What does Error 403 mean and how to fix it

If you are visiting this article, it means you have come across this error and probably wondering what is error 403 and how to fix it? There are multiple reasons why a webpage throws an error 403. 


When you see this error, it means the webpage or content you are trying to access is forbidden for you because:

  1. The website owner does not want you or anyone at your access level to see this content.
  2. The website owner unknowingly set up this content restricted because of incorrect settings.

Before we dive deeper into their solutions, we need to know what is “error 403 forbidden”, what does an “error 403” look like, the technical causes of error 403, and how can you fix it?

What does error 403 mean

Error 403 means that the content or the webpage you are trying to access is forbidden for you because the website owner did not permit you to access it. 


How does an error 403 look like

Web servers like Apache, Nginx, Lightspeed, etc have their way or displaying an error message.

Below are some examples:

  1. Error 403
  2. Forbidden 403
  3. Error 403 – Forbidden
  4. Forbidden – You don’t have permission to access “/” on this server
  5. 403 Forbidden – Access to this resource on this webserver is denied!
  6. 403 Forbidden – You don’t have permission to access on this webserver

Technical causes of Error 403 and their fix

A browser throws an error 403 because of these issues

  1. Incorrect .htaccess file setup
  2. Incorrect file permission
  3. Plugin error (for WordPress)
  4. Missing index.html or index.php file

These are some common issues that throw a 403 -forbidden error. Now let’s how can you fix them

Incorrect .htaccess file Setup

Sometimes when updating or changing the .htaccess file can cause problems and your website displays an error 403 error. It is important to backup your .htaccess file before making any changes to prevent unnecessary web errors.

If you have made in changes in your .htaccess file, restore the file from the backup you took. If you do not have a backed-up file, delete the .htaccess file from your FTP client or cPanel. It doesn’t matter which one you choose.

# Error 404 Redirection Begins 
ErrorDocument 404     /error1.php
# Error 404 Redirection Ends

# HTTPS redirection Begins
RewriteEngine On 
RewriteCond %{SERVER_PORT} 80 
RewriteRule ^(.*)$ https://server99s.com/$1 [R=301,L,NE]
Header always set Content-Security-Policy "upgrade-insecure-requests;"
# HTTPS Redirection Ends

Method 2:

Don’t have any .htaccess file backup? Don’t worry, you can just delete the .htaccess file from your website and leave it as it is. It fixes the problems but can remove the settings like page redirection, and HTTP to HTTPS redirection, etc.

Simply look for the file and delete it. If you want to recreate the file using WordPress follow the steps below

  1. Go to WordPress Dashboard
  1. Open WordPress Permalinks
  1. Don’t change anything unless you have to
  2. Click on submit button

It will recreate the .htaccess file for you with WordPress settings. 

Cannot find the .htaccess file?
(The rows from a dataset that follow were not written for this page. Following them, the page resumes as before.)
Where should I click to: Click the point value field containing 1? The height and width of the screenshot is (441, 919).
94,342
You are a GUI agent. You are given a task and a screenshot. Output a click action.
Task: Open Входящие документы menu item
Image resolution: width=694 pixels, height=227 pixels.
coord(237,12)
Here’s how you can do it

Incorrect file permissions

Incorrect file permissions can lead your finely working website to an error 403. Every file and folder has a set of permission that you can adjust according to your needs.
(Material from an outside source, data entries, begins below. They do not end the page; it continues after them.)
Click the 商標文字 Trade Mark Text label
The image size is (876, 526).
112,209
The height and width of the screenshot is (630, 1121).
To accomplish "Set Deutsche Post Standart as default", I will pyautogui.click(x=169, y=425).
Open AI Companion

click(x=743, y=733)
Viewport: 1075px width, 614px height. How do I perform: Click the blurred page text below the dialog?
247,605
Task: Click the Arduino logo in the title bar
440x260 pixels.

There are some files that only you or other admins should see, you have to set the website permission in a way that it does not restrict you and the other admins but visitors are other users are forbidden.

In some cases, admins set the public file permissions to private and your website throws an error to the website users.

To fix it, set the permissions like this.

For admin-only files

$chmod 644 .htaccess

For Public Audience

$chmod 777 index.php

This setup follows a certain chmod permission code system. Read more about chmod permission codes here.

Plugin Error (WordPress users)

If you are using WordPress to manage your website, it can cause a lot of trouble to find and fix the 403 error if it is caused by a plugin.

In any case, you can manually disable the plugins or follow this step to disable them all at once.

  1. Go to the website file manager
  2. Look for the directory where you have saved your WordPress folder
  3. Navigate to wp-content/plugins and change the name of the folder plugin to something else. (ex. disabled-plugins)
  1. Now open your browser and try to open your website again. If it works then you can manually enable every plugin one by one and remove the faulty one.

Missing index.html or index.php file

When an index.html or index.php (depends on your website framework) page is removed or changed, your browser throws an error 403 forbidden. 

It is caused by the permission of that directory. If you do not want to display the data inside of that directory, you can change the permission and keep the index.php or index.html file for others to visit.

If you want others to see this data without any front-end page, you can change the permissions of the files to the public.

Final Words

Multiple simple issues can cause Error 403 forbidden and the fix is even easier. You must know what does error 403 mean and how can you fix it if you are running a website because nobody likes interruptions especially your visitors. Hope this tutorial worked for you. Let me know in the comments. Good Luck.